Terms: Win | Units: 5
Instructors: Ebron, P. (PI)

ANTHRO 302: History of Anthropological Theory, Ecology and Environment

Evolutionary and ecological theory from the 19th century to present. Theory and concepts from evolution and ecology, emphasizing an-thropological applications. Evolutionary theories of human behavior, culture, and societies. Ecological theory behind carrying capacity, sustainable yield, and population growth. Emphasis is on tools of analysis and formulating research questions in anthropology today. Upper division undergrads require consent of instructor.
Last offered: Winter 2015

ANTHRO 302A: Technopolitics: Materiality, Power, Theory (HISTORY 302)

This graduate readings seminar provides a lively introduction to some of the major themes and issues in the field of Science and Technology Studies (STS). How do technologies and material assemblages perform power? How are their designs and uses shaped by social, cultural, and political dynamics? How do they shape those dynamics? The course draws on an interdisciplinary body of literature in humanities and social science, mixing theoretical material with more empirically oriented studies, and classics with new scholarship.
Terms: Aut | Units: 4-5
Instructors: Hecht, G. (PI)

ANTHRO 303: Introduction to Archaeological Theory

The history of archaeological thought emphasizing recent debates. Evolutionary theories, behavioral archaeology, processual and cognitive archaeology, and approaches termed feminist and post-processual archaeology in the context of wider debate in adjacent disciplines. The application and integration of theory on archaeological problems and issues. Prerequisite: consent of instructor.
Terms: Aut | Units: 5
Instructors: Hodder, I. (PI)

ANTHRO 303E: Infrastructure & Power in the Global South (AFRICAST 303E, HISTORY 303E)

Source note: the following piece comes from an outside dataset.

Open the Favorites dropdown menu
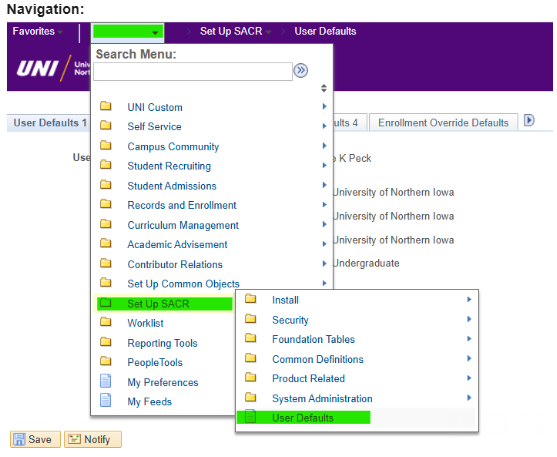 (x=37, y=31)
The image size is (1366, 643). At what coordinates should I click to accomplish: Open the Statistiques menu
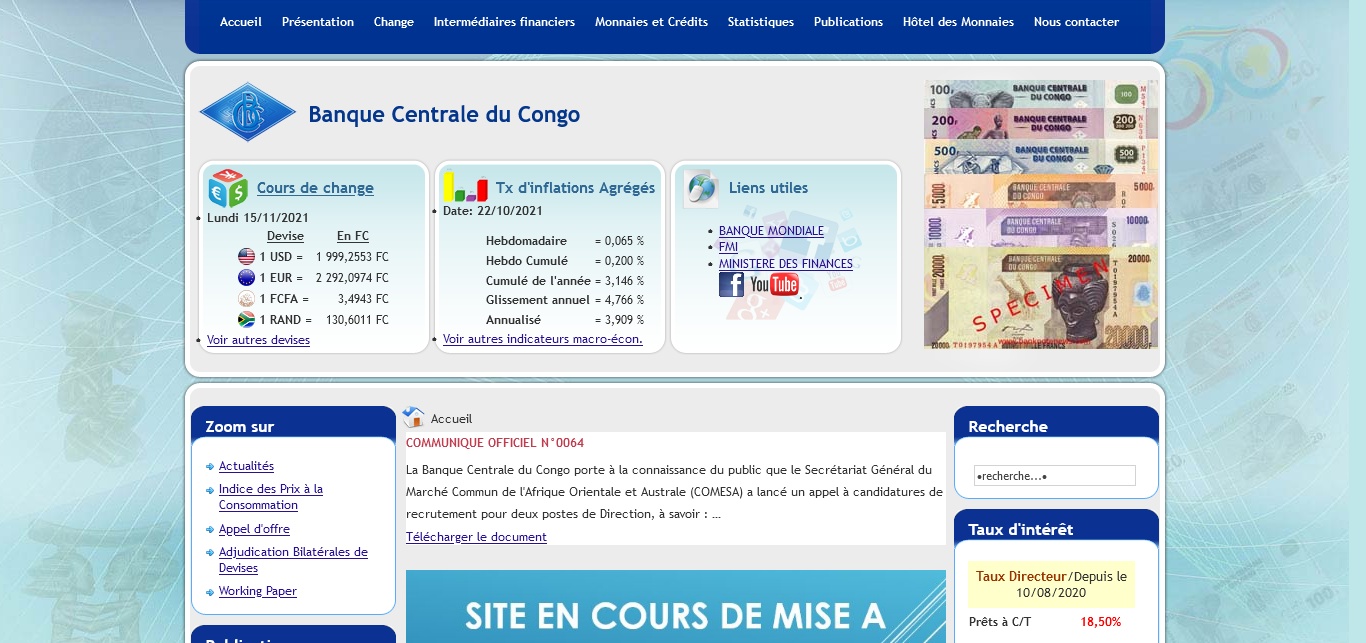760,22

In the last decade, the field of infrastructure studies has entered into conversation with area studies, post/colonial studies, and other scholarship on the "Global South." These intersections have produced dramatic new understandings of what "infrastructures" are, and how to analyze them as conduits of social and political power. This course offers a graduate-level introduction to this recent scholarship, drawing primarily on works from history, anthropology, geography, and architecture.
Last offered: Winter 2019

ANTHRO 304: Data Analysis for Quantitative Research

Univariate, multivariate, and graphical methods used for analyzing quantitative data in anthropological research. Archaeological and paleobiological examples. Recommended: algebra. Prerequisite: consent of instructor.
Last offered: Winter 2015

ANTHRO 305: Research Methods in Ecological Anthropology

The course prepare students for the methodological and practical aspects of doing ecologically oriented, quantitative anthropological field research. The primary goal is to explore what it means to ask anthropological questions in a systematic way. We will focus on understanding what can constitute an interesting question, how to frame a question in way that facilitates investigation, and how to design methods to begin investigating a question. In turn, the course will provide a format to refine research projects in preparation for doing more extensive fieldwork.